Hubo un momento en que Cenicienta, en su palacio de cuento de hadas, cogió los zapatos de cristal de la vitrina en la que estaban expuestos y los estrelló contra el suelo. No estaba furiosa. De hecho, reía suavemente. Dio un beso al rey, le susurró algo al oído, se quitó sus propios zapatos, se puso ropa cómoda y holgada y unas buenas botas y salió por la puerta de atrás. El corazón le latía rápidamente, tenía miedo. Recordó cuántas veces había mirado el comienzo del bosque desde las ventanas del palacio, recordó que de pequeña jugaba allí. La reina comenzó a caminar más rápido y echó a correr hacia la umbría.
Blancanieves pasó por la cocina con un vestido ligero. Cogió un poco de comida y se fijó en las manzanas. Eran rojas y hermosas. Normalmente las tenían prohibidas en palacio. En ese momento no pudo recordar por qué. Dejó la comida que llevaba y eligió la manzana más grande. Le pegó un mordisco y se fijó en la huella de sus dientes, el contraste entre la piel cerosa y roja y el interior claro. Sintió, afuera, el susurro del viento. Pensó en las minas en el centro del bosque, y en el acecho y la caza. Y en el roble milenario que era el corazón. Abrió las puertas de la cocina, atravesó el huerto, salió a los campos. Recordó que no había dicho nada al rey, tuvo miedo y se echó a llorar. Pero siguió caminando, aceleró el paso. Sintió que el cazador le perseguía. Y rió. Supo que se dejaría cazar, en lo profundo del bosque.
Ariel peinó sus cabellos y se miró al espejo. Su mano acarició una gran concha que reposaba en el tocador. La acercó al oído. Escuchó el murmullo. Abrió la ventana y miró las olas rompiendo en el acantilado, muy abajo, casi no podía escucharlas. Sus ojos buscaron el horizonte azul inmenso. Se desnudó y contempló su cuerpo de sirena sin cola. Se puso una túnica que era como agua tejida. Descalza, bajó las cientos de escaleras, dejando atrás salas, salones, estancias. El rey la vio y se dirigió hacia ella, pero Ariel le sonrió y siguió su camino. Las piedras labradas dieron paso a las piedras salvajes y encontró el camino hacia la pequeña cala escondida, con su luz azul.
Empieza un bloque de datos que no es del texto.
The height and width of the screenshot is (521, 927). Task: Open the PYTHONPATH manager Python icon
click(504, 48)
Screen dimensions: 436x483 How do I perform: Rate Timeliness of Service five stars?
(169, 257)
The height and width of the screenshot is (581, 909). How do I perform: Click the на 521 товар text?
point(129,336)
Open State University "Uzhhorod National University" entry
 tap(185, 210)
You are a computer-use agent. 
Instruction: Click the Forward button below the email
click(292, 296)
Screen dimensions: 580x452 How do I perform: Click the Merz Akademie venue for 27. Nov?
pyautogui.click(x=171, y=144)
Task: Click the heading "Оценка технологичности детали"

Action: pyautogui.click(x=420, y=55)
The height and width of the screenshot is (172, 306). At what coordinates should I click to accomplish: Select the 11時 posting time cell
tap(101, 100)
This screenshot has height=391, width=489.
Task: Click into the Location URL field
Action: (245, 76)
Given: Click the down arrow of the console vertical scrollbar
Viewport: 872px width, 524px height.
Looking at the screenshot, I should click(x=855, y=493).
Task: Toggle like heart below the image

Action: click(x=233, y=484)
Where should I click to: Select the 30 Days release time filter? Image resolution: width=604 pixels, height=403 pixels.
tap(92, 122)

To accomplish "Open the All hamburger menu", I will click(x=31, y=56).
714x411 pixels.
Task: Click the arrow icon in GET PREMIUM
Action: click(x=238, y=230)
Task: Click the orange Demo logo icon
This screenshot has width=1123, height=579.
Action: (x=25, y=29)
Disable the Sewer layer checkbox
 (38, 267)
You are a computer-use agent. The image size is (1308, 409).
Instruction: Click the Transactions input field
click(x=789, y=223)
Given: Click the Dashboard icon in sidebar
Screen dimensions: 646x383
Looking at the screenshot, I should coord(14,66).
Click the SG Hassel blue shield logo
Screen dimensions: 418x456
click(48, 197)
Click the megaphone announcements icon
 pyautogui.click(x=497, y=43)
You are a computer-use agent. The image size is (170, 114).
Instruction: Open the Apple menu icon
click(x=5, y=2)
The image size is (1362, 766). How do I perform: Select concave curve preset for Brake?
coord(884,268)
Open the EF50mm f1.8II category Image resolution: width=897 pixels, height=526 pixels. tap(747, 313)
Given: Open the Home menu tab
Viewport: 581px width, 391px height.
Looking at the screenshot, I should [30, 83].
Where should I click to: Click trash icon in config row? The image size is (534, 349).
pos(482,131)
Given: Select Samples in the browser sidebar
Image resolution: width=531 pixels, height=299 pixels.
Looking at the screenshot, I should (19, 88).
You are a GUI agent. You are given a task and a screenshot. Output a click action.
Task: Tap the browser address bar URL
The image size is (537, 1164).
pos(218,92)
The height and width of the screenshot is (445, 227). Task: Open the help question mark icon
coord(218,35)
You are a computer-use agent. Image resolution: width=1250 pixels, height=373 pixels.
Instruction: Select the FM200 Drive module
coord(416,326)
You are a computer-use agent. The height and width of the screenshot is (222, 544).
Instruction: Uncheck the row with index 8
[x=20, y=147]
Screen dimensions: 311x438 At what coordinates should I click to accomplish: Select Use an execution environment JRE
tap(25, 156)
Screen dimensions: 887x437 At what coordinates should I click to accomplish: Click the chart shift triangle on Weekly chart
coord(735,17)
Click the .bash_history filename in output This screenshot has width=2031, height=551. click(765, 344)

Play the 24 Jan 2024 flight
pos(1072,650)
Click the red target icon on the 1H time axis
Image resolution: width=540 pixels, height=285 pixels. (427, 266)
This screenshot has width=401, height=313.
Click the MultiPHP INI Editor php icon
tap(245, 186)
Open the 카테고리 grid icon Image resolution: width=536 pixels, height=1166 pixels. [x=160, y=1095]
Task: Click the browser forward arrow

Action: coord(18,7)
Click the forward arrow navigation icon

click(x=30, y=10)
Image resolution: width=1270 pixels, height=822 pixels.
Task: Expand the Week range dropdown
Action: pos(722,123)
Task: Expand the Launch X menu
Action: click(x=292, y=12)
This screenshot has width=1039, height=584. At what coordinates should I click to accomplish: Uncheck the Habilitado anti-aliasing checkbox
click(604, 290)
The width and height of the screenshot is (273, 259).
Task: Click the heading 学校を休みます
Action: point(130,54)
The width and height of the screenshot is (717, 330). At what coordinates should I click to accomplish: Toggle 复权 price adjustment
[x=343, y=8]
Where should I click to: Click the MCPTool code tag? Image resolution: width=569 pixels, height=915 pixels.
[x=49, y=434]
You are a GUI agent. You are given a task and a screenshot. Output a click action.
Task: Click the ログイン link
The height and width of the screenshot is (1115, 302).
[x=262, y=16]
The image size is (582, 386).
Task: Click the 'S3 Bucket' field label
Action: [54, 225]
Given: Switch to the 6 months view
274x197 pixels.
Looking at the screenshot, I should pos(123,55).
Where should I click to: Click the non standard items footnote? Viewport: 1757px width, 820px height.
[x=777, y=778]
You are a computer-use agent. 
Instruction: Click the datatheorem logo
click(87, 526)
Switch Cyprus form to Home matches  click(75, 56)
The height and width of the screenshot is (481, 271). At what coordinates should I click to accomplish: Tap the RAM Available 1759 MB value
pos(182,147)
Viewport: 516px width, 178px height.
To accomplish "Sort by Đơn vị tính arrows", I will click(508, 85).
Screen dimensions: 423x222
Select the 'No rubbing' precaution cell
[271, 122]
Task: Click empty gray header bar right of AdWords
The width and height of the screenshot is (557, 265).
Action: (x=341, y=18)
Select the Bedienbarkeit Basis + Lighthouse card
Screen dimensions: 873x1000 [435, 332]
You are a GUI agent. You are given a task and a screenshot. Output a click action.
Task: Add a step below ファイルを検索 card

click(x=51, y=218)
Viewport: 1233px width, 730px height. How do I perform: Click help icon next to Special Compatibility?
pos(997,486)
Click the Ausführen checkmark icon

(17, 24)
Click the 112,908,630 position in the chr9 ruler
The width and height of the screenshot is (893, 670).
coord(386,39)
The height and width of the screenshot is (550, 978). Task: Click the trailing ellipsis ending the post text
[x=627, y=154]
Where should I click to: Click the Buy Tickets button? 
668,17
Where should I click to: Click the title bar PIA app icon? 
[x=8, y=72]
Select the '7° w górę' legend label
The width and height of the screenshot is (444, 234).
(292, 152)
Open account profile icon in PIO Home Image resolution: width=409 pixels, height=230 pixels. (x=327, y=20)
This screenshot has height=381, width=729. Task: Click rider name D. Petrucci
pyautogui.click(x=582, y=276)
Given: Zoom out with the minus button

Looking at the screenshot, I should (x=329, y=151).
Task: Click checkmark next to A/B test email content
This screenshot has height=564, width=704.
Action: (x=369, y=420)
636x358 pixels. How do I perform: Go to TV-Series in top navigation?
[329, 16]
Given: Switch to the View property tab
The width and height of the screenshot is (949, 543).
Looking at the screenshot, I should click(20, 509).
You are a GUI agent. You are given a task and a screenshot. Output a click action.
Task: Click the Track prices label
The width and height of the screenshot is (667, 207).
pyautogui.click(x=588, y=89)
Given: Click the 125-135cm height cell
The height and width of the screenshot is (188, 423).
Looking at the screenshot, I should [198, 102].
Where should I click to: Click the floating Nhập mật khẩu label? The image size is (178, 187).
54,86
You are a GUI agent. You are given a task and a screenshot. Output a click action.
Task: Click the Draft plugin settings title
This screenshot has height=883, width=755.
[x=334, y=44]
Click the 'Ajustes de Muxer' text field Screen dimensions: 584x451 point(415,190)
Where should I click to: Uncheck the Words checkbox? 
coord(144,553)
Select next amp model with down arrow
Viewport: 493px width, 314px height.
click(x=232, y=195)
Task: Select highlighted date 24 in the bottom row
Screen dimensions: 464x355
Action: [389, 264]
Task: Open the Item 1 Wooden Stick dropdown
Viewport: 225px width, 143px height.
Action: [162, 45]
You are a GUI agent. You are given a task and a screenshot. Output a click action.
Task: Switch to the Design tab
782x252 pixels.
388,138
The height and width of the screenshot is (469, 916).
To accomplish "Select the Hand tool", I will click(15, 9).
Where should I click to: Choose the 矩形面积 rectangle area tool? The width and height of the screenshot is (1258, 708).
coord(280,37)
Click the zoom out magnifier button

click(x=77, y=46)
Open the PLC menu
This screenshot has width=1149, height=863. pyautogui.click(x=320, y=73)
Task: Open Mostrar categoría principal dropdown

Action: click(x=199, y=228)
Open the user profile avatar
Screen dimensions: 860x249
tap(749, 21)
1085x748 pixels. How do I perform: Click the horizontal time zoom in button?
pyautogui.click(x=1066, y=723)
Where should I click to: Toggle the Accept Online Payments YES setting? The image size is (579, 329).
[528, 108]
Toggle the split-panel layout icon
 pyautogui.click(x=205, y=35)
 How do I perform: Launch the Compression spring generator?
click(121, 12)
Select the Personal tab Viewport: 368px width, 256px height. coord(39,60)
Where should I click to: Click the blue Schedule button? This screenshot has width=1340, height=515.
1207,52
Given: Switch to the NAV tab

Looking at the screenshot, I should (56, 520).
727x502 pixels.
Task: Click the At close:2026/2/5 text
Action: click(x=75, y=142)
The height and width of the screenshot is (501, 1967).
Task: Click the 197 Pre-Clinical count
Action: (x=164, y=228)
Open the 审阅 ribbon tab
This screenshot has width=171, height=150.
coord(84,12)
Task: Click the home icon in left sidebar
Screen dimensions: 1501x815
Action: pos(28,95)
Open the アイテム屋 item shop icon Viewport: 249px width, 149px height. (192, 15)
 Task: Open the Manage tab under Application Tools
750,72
Desnuda otra vez, con el pecho dolorido, pisó las aguas espumosas. Sus piernas seguían allí y sintió miedo. Se lanzó a las aguas frías. Se sumergió y ya no recordó si tenía piernas o eran unas aletas lo que la impulsaba. Siguió descendiendo, cantando.
Aurora se despertó y miró el cielo oscuro y la luna. Nunca se despertaba de noche. Miró las estrellas. Sintió la brisa. Besó el perfil del rey dormido y se levantó, arrastrando las sedas suaves y vaporosas tras de sí. Salió afuera, a la noche abierta, y encontró el claustro derruido, y en su centro, el pozo. La luna se reflejaba en las aguas. Escuchó la música, suave. Alzó las manos para bailar, riendo, llorando.
Caperucita se adelantó al lobo, corriendo. Llegó a la casa de su abuela y ni siquiera llamó. Dejó la cesta en la puerta, junto con unas flores rojas. Se quitó la caperuza. Se desnudó. Salió al camino, al encuentro, y cuando los oscuros ojos se alzaron hacia los suyos, sonrió. El lobo acercó el hocico al vientre redondo y blanco y lamió con suavidad. Y ella gimió.
Psiqué encendió una lámpara en medio de la noche. Quería saber. Tenía miedo. Recorrió su imagen en el espejo. Su cuerpo suave, sin ángulos, su vientre redondo de luna, sus ojos de agua, su boca entreabierta, como esperando un beso. Sintió la madera bajo sus pies, enraizándola. Se acercó al lecho revuelto con el corazón palpitante. Iluminó la cara del monstruo, del dios... el hombre abrió los ojos y la miró. Tendió la mano. La mujer acudió a sus brazos y se sumergió en el beso.